# RED FD small chainring trim?



## leetony (Sep 13, 2008)

Hi, is there a trim for the small chainring on the Red front derailleur? I have a 2008 Red groupo, and I only have big chainring trim, and wish that I have it on the small ring so I can use the 4 small cogs with it. 
Thanks.


----------



## b24fsb (Dec 21, 2006)

no, red has had no changes since the day it was introduced. you only get big ring trim with red. it depends on the bike and the crank but with a 53/39 crank and if you have it adjusted properly then you should be able to use all but the last 2 gear, thats the 11 and 12 on a 11-23. i ride a 53/39 with a 11-23 cassette on my scott addict (405mm chainstays) and i have all but the last 2 gears


----------



## leetony (Sep 13, 2008)

Ok. Thanks for the info.


----------



## RC28 (May 9, 2002)

Additionally, in order to have trim in the small ring, you would have to use pre-2009 Rival or Force...but then you lose the big ring trim. Again, when properly adjusted it shouldn't be needed except for the cross chain gears.


----------



## berryman (Nov 1, 2008)

I've actually got chain rub on the front derailer (Red) when in 39- 25 (very slight) under force climbing


----------



## miteemike3 (Jun 1, 2007)

With 50/34 chain rings and an 11/26, I can use all gears in the big ring with the trim adjustment and only up to the 17 (6th cog) in the small ring. The last 4 are unusable but the way i see if is that there is no need to be in the gears beyond 17 in the small ring. If you're in those gears, why not pick a bigger gear in and switch to the big ring? At least is my .02...


----------



## berryman (Nov 1, 2008)

39 small and (25 tooth) on rear the chain rubs. there is no trim for that on Sred?


----------



## berryman (Nov 1, 2008)

further to that, I've ordered a Dura Ace chain as they seen to run better.


----------



## cosmo333 (Oct 5, 2005)

berryman said:


> 39 small and (25 tooth) on rear the chain rubs. there is no trim for that on Sred?

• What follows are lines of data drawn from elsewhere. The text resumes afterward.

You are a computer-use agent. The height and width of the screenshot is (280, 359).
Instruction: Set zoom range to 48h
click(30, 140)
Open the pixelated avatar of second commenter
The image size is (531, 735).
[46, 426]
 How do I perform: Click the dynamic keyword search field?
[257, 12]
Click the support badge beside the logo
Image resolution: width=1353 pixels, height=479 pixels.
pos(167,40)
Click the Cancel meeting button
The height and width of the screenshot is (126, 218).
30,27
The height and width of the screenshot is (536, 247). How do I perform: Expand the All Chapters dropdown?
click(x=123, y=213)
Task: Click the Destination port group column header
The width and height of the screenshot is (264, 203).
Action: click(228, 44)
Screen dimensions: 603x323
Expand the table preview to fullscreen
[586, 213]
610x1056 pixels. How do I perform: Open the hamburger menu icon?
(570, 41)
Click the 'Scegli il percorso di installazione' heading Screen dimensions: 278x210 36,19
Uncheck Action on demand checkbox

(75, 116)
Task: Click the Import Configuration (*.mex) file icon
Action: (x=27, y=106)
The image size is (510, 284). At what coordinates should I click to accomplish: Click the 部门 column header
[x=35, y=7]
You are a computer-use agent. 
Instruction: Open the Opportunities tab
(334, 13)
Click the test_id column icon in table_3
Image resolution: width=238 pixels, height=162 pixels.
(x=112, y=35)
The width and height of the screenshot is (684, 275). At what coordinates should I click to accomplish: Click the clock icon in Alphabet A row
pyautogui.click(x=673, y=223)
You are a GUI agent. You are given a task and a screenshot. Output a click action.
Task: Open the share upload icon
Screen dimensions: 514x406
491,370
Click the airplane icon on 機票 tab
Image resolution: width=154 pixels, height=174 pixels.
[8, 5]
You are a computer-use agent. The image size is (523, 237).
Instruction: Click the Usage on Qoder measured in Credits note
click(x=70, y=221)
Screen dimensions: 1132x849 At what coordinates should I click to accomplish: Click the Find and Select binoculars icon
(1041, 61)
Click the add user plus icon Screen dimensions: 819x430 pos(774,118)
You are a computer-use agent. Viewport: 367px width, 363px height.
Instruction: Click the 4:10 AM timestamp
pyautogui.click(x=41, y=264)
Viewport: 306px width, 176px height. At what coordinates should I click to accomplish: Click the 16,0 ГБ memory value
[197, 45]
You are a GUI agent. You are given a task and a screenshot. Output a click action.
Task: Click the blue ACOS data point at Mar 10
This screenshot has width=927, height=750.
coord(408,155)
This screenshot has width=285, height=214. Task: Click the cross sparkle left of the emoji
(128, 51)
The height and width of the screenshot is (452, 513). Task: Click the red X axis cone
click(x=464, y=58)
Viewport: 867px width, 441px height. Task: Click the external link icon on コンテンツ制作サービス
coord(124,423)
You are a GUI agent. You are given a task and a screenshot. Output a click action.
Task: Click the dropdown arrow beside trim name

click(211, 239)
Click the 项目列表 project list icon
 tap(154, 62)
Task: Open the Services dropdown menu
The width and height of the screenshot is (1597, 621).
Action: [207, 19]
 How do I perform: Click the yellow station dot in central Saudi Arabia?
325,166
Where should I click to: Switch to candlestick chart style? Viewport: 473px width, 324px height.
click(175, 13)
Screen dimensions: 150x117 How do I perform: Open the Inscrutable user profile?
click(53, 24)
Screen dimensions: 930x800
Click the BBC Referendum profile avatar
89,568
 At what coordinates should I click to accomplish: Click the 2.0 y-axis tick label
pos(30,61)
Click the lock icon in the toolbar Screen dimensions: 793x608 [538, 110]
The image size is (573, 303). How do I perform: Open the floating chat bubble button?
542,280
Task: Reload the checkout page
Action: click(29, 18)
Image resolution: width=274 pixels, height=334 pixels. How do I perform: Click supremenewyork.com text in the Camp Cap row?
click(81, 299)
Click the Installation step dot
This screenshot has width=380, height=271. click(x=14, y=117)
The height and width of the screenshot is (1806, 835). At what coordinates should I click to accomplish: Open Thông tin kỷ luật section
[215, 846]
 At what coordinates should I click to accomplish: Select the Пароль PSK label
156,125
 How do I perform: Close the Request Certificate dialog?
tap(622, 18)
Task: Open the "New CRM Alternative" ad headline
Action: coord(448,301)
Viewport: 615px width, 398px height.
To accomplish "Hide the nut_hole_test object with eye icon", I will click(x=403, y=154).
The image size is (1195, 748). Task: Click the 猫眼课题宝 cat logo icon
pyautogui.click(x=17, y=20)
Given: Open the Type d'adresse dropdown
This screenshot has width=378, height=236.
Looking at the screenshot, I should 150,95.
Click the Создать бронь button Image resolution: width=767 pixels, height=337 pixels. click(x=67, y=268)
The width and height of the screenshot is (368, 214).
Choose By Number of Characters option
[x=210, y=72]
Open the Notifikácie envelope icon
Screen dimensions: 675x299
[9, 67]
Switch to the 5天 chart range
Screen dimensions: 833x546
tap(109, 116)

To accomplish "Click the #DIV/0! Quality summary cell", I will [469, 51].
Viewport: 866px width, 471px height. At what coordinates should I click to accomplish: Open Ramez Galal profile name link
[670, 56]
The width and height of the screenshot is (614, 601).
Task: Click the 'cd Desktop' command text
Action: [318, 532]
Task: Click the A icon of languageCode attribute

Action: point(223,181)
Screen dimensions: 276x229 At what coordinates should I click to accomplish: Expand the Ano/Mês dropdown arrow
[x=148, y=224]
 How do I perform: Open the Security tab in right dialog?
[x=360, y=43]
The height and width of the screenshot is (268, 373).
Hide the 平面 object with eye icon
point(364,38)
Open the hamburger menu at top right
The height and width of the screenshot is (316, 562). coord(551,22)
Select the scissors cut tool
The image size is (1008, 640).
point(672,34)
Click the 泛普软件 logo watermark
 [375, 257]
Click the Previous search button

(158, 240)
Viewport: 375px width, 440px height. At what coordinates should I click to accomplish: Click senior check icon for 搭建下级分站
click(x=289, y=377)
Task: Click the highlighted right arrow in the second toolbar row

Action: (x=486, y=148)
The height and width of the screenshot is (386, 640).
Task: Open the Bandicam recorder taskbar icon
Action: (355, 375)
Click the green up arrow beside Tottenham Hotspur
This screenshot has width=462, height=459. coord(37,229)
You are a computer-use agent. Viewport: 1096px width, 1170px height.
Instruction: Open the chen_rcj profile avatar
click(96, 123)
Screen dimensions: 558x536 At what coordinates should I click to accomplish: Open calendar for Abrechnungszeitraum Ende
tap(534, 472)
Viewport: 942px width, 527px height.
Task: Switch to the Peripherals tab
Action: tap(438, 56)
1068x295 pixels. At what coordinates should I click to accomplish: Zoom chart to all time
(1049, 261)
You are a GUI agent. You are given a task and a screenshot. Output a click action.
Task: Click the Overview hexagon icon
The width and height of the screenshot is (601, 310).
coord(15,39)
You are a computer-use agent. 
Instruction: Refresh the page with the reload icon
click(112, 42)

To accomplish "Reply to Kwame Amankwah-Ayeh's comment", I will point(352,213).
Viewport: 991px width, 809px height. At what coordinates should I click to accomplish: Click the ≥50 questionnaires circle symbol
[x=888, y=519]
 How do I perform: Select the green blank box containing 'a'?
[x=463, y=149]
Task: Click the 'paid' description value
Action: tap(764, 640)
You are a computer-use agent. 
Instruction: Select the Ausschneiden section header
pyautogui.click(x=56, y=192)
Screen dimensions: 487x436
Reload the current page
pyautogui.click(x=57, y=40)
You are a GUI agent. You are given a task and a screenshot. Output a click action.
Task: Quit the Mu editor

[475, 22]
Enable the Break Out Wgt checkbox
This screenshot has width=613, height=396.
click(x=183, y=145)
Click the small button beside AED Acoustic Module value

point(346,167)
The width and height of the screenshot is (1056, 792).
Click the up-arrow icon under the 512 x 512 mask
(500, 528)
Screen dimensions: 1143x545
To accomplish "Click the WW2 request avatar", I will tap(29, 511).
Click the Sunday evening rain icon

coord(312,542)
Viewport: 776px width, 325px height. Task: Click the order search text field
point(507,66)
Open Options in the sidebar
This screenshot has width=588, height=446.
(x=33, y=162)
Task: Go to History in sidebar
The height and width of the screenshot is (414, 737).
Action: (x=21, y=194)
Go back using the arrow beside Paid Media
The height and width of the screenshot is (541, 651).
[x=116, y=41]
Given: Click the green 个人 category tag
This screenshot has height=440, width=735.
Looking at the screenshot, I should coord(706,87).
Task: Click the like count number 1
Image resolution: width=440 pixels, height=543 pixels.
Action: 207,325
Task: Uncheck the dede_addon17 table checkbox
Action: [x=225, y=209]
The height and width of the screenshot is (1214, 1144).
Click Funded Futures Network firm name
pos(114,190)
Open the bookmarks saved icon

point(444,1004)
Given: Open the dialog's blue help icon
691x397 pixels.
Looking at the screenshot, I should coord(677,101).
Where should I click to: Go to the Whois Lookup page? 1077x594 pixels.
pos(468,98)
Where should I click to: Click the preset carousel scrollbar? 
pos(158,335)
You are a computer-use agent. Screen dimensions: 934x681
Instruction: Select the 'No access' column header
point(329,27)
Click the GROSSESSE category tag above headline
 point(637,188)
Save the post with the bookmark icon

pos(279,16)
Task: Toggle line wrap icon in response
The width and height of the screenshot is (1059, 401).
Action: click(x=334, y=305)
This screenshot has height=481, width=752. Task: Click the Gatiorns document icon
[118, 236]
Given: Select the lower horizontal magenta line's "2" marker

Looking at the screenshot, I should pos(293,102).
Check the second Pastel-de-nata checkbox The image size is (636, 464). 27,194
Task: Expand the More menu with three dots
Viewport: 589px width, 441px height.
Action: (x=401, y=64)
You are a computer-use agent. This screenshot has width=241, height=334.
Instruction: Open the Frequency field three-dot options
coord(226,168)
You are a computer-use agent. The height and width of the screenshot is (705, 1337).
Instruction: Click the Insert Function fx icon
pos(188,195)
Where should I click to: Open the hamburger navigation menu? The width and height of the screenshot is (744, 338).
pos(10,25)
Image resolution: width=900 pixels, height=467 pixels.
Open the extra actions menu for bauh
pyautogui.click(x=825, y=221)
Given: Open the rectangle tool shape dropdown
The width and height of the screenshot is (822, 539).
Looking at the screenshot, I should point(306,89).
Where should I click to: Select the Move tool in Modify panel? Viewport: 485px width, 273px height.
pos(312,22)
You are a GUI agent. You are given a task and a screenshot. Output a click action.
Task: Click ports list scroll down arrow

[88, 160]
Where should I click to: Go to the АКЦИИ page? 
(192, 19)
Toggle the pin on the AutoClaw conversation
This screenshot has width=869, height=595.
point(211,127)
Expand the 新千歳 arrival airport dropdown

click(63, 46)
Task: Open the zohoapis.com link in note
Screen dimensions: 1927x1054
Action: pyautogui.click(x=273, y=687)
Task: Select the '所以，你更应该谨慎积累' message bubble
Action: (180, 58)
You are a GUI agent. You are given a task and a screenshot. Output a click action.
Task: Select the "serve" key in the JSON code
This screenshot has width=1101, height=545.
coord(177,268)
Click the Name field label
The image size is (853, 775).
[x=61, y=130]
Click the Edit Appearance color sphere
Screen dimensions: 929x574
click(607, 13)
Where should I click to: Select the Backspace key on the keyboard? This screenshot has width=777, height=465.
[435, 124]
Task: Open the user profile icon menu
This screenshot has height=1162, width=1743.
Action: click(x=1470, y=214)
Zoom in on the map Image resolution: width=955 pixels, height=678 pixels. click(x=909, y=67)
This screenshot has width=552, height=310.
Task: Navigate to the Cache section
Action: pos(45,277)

small/big is the starting point to adjust a front der., if it rubs there the limit screw is too tight and/or the der isn't inline with the rings.


----------



## nelsonk (Jun 25, 2002)

Other than a Force FD, I'm running all Red. In the small chainring, only gears that rub are 11 and 12. No rub in every gear on the large chainring if you use the trim feature. I'm running a 50-34 with an 11-26. My chainstays are 41cm.


----------



## XR4Ti (Jul 8, 2008)

nelsonk said:


> Other than a Force FD, I'm running all Red. In the small chainring, only gears that rub are 11 and 12. No rub in every gear on the large chainring if you use the trim feature. I'm running a 50-34 with an 11-26. My chainstays are 41cm.


Same with mine (with all Red, 53/39). It seems like this is the typical setup people are able to dial-in. I found it was a trade-off between small-small or large-large. I chose to get large-large working as it seemed more likely I would use this over small-small. Works for me.

FWIW, Sram says not to run large/large or small/small for the biggest/smallest 2 cassette gears.


----------